Dummerweise hatten die Polen aber überhaupt gar keine Lust und laborierten an massiver Selbstüberschätzung, hatten bereits ihre Pläne für den Angriff auf Deutschland in der Schublade, und verließen sich (fatalerweise, wie sich nur zu bald herausstellte) auf die wertlosen Garantien von F und GB, die sie in der Hinterhand hatten. Hitler seinerseits lief natürlich auch nicht, wie viele behaupten "dumm in die britisch-französische Falle", sondern hatte sich seinerseits durch einen genialen Schachzug, den völlig unerwarteten "Pakt mit dem Teufel", der F und GB geradezu schockierte, dem Molotow-Ribbentrop-Pakt, gegenüber der SU abgesichert, so daß man nicht Gefahr lief, einen 2-Fronten Krieg führen zu müssen, den er zu Recht fürchtete wie der Deubel das Weihwasser.

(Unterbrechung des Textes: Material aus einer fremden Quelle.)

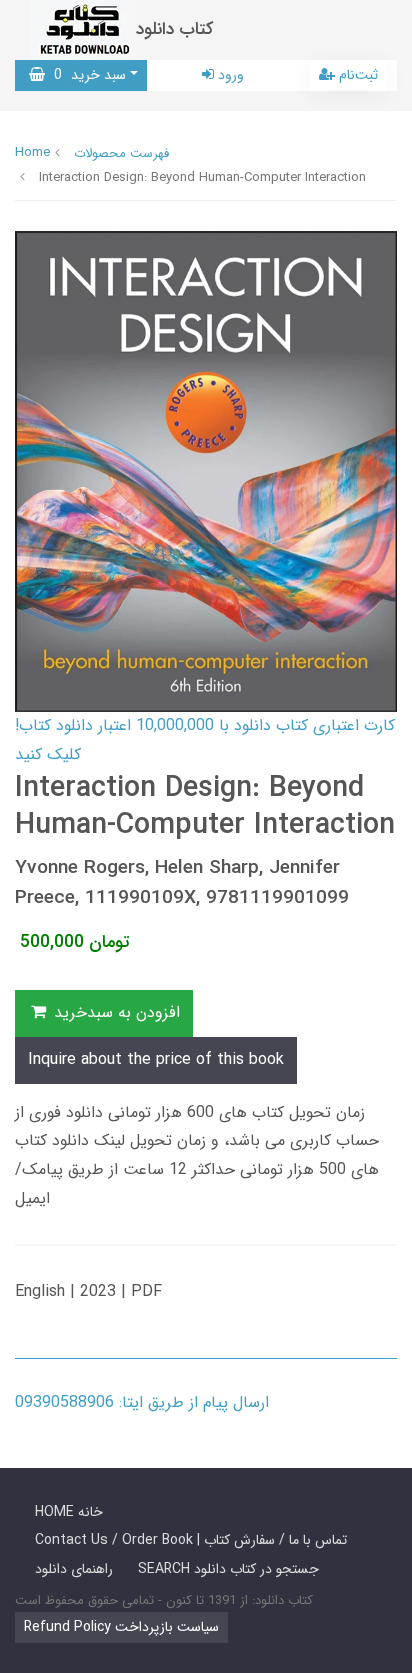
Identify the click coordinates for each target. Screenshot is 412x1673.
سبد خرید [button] (85, 75)
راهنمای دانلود (74, 1569)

Wie die Polen auf den 16-Punkte Plan reagierten ist bekannt. Ebenso, dass die Zernierung Danzigs und die immer stärker werdenden Übergriffe auf die Volksdeutschen in Polen Hitler buchstäblich dazu zwangen, Polen den Krieg zu erklären, er hätte sonst vor dem gesamten deutschen Volk buchstäblich sein Gesicht verloren. Fazit: selbstverständlich hat man sich um Polen bemüht, das weißt Du, und bis 1937 lief das auch alles ganz OK, und die deutsche Minderheit besaß in der Tat eine ganze Reihe von (auch politischen) Rechten, die sie anderswo nicht hatte, weil eben auch Polen am Ausgleich mit dem deutschen Reich interessiert war. Man hatte ja zwischen dem reich im Westen und der SU im Osten auch eine denkbar üble Position. Mit Rydz-Smygli 1937 und insbesondere nach der Annexion der Tschechei änderte sich das Verhältnis aber grundsätzlich, und auch die Lage der Volksdeutschen in Polen änderte sich dramatisch zum Schlechteren. Dir ist sicher bekannt, dass die erste große Flüchtlingswelle aus Polen bereits VOR dem WK 2 stattfand? Etwa 1 Million Volksdeutsche aus Polen flohen in das Deutsche Reich. Das hatte seine Gründe. Die haben nicht einfach aus Jux und Dollerei Haus und Hof aufgegeben.